Some lead bullets fired from high-powered rifles scatter lead fragments much farther into deer than hunters might assume, according to a Department of Natural Resources study released Tuesday.

That means the state's venison processors and 500,000 deer hunters must trim much farther from wound channels to avoid lead contamination.

Lead was found up to 18 inches from wound channels in a study on sheep conducted by the DNR in July, said Lou Cornicelli, DNR big game program leader. The sheep, euthanized first, are anatomically similar to white-tailed deer.

"Some high-velocity lead bullets break apart almost instantly, throwing small pieces of metal all over the place," Cornicelli said.

Routine trimming likely will not remove all fragments, and the agency can't make a recommendation about how far out from the wound to trim. The fragments generally are too small to see, feel or detect while chewing.

The study also found rinsing a carcass tended to reduce lead near the wound channel by about 20 percent, but also spread lead.

Cutting 2 inches around the wound channel removes only about 30 percent of the lead fragments, Cornicelli said.

Ballistic-tip bullets, made to rapidly expand on impact, fragmented the most. They averaged 141 fragments per carcass, with an average maximum distance of 11 inches from the wound channel.

Soft-point bullets and bonded lead-core bullets with exposed lead cores had an average of 86 and 82 fragments, respectively, also with a maximum distance of 11 inches.

Shotgun slugs and muzzleloader bullets fragmented far less than lead bullets fired by high-powered rifles. Still, shotgun slugs left an average of 28 fragments at an average maximum distance of 5 inches from the wound. About 25 percent of the state's firearm harvest falls to shotgun slugs.

Bullets with no exposed lead (with copper cases completely surrounding lead cores) or all-copper bullets would "significantly reduce or eliminate lead exposure."

The study was prompted by discovery last spring of lead fragments in venison donated by hunters to food shelves in Minnesota, North Dakota and Wisconsin. In Minnesota, venison was pulled from food shelves, and changes are being made to the program this fall to reduce lead contamination.
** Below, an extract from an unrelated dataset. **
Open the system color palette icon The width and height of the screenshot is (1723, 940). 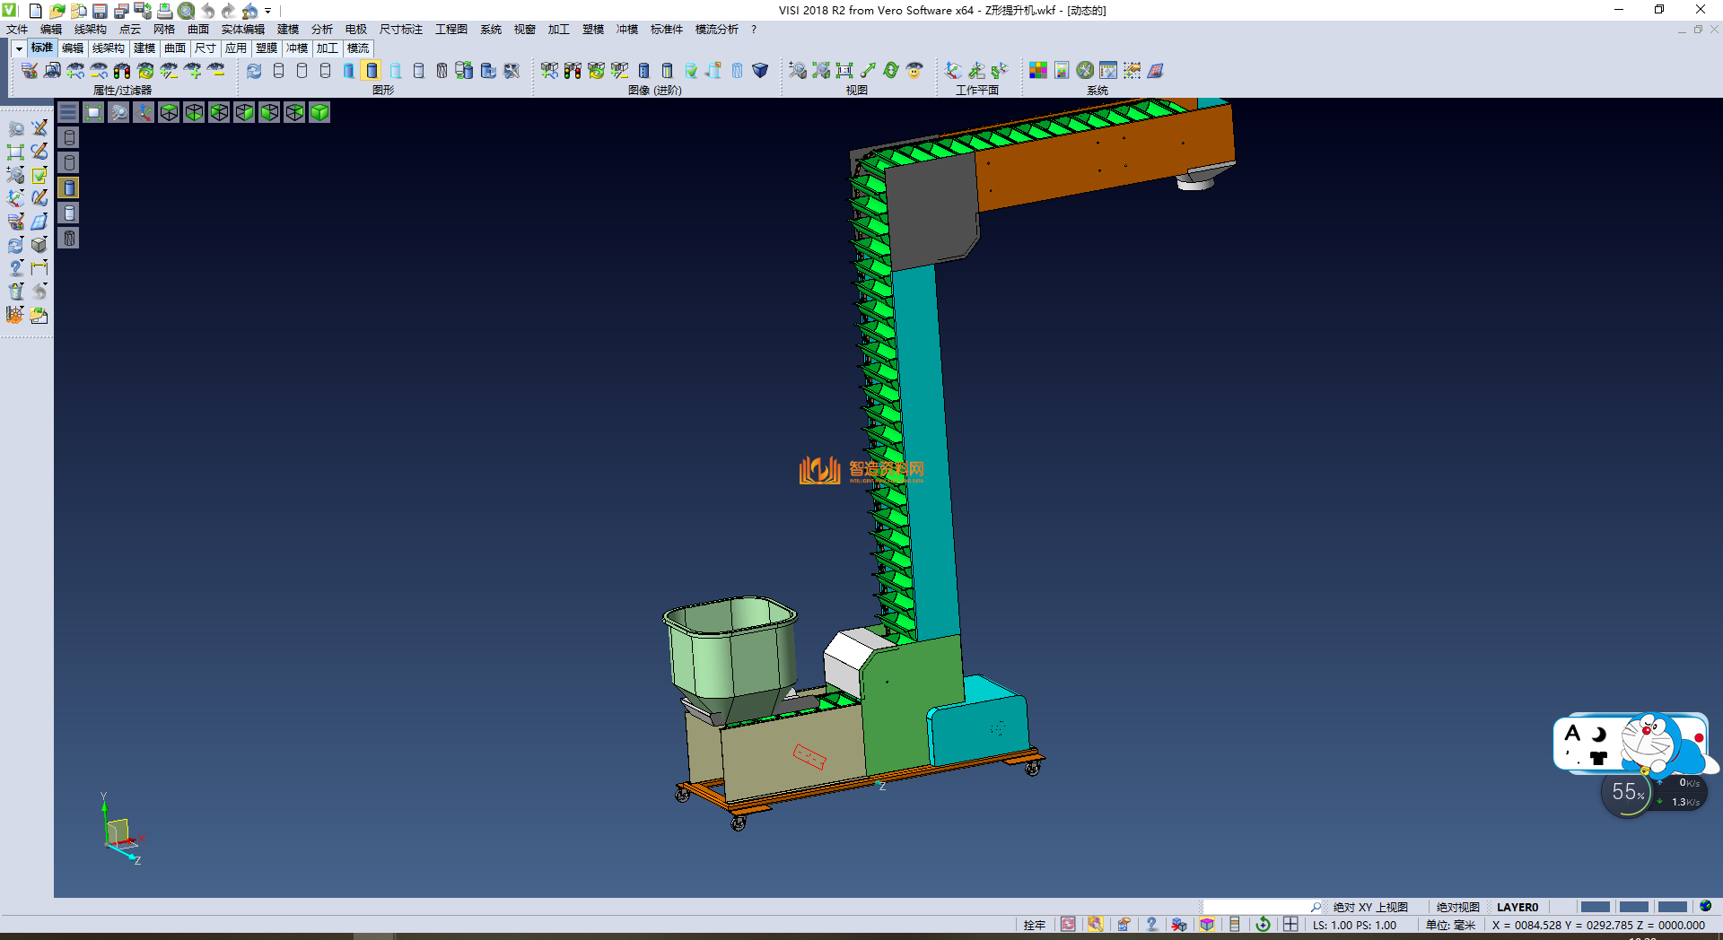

Despite the changes, state officials recommend that children under 6 and pregnant women not eat venison donated to food shelves. Exposure to lead can be harmful, particularly to children, and may not always produce visible symptoms, officials said.

The $50,000 study was paid for with venison donation program dollars.

Several types of bullets were shot from different firearms into 72 dead sheep in July. X-rays and other equipment were used to examine for bullet fragmentation.

DNR officials said hunters will have to decide how to react to the study.

"Our hunters are smart," Cornicelli said. "They will be able to measure what they need to do."

Among the DNR tips:

• Nothing in the study suggest people shouldn't go deer hunting, but should take lead exposure seriously.

• Don't use deer with excessive shot damage.

• Bullet selection, firearm type and shot placement can affect lead exposure. Try for cleaner and closer shots.

•Trim liberally around the wound channel.